__Texte fourni__:
*-*-*

En cas de problème, « on échange via des boucles d'entraide WhatsApp » avec d'autres professionnels roumains. Malgré une exonération de charges pendant cinq ans en zone de revitalisation rurale (ZRR) et un revenu multiplié par deux (par rapport à son pays), la dentiste a eu du mal à trouver l'équilibre.
Test de français et équivalence
Avec trois kinésithérapeutes roumains, une psychologue et une orthophoniste français, l'activité médicale de Vigeois tient du « miracle », selon le maire Jean-Paul Comby. Pour remplir une maison médicale restée longtemps vide, la commune a sollicité un chasseur de têtes (moyennant 10 000 euros). Depuis le recrutement d'un généraliste, la pharmacie a été reprise et le cabinet d'infirmiers perdure. Mais « si le généraliste part, tout s'écroule. C'est la loterie », juge l’édile.
En 2023, quelque 5 100 médecins en activité régulière, ayant obtenu leur diplôme en Roumanie, exerçaient en France selon le Conseil national de l'Ordre. Soit une hausse de 166,7 % depuis 2010. Ils sont autorisés à exercer après avoir réussi un test de français et obtenu une équivalence de leur diplôme universitaire. L'adaptation en milieu rural ne va cependant pas toujours de soi : certains souffrent d'injures racistes, de campagnes de dénigrement, du mal du pays, sans compter les accusations d'incompétence et de mercenariat.
La presse locale fourmille d'histoires de médecins roumains à peine arrivés et déjà repartis. Comme à Bénévent-l'Abbaye (Creuse) où un généraliste a tenu un an, six mois de plus que son homologue d'une commune voisine. « Il n'a pas su gagner la confiance de sa clientèle », regrette le maire André Mavigner. Recruter un soignant étranger est un « combat difficile », assure-t-il. « Aider à leur installation n'est ni la préoccupation du Conseil de l'Ordre, ni celle des médecins locaux manquant de solidarité », grince l'élu. « La pénurie arrange tout le monde et notamment les médecins blindés de boulot », abonde Sophie Leroy, cofondatrice de l'agence de recrutement Arime.

*-*-*

__Consigne__: Recopiez le texte sur les médecins roumains installés en zone rurale, de « En 2023, quelque » à « et de mercenariat. ».

*-*-*

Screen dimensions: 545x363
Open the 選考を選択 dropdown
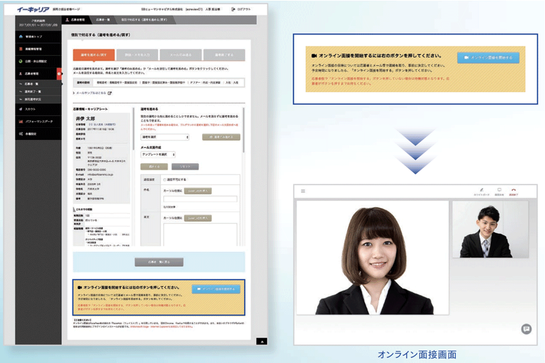165,137
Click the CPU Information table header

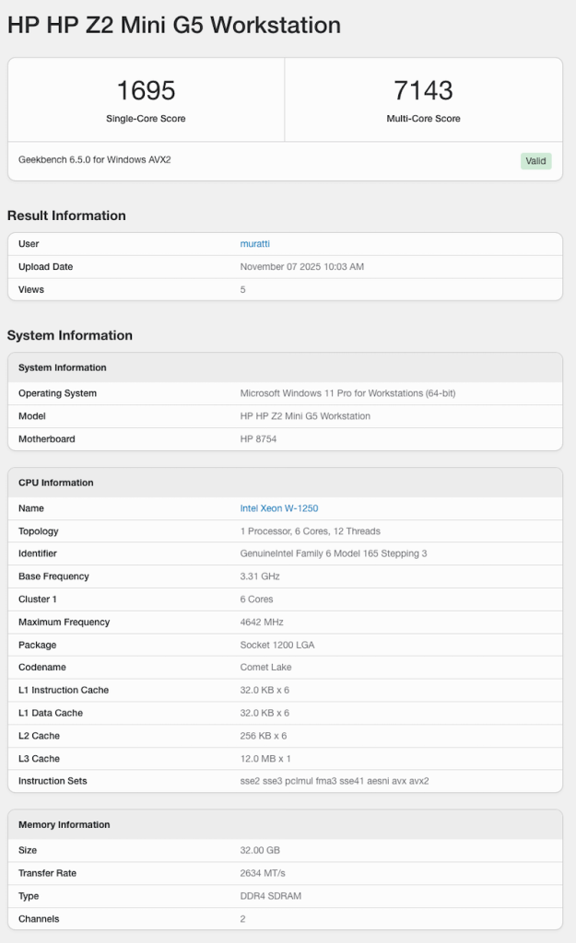coord(56,483)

*-*-*

__Réponse__:
En 2023, quelque 5 100 médecins en activité régulière, ayant obtenu leur diplôme en Roumanie, exerçaient en France selon le Conseil national de l'Ordre. Soit une hausse de 166,7 % depuis 2010. Ils sont autorisés à exercer après avoir réussi un test de français et obtenu une équivalence de leur diplôme universitaire. L'adaptation en milieu rural ne va cependant pas toujours de soi : certains souffrent d'injures racistes, de campagnes de dénigrement, du mal du pays, sans compter les accusations d'incompétence et de mercenariat.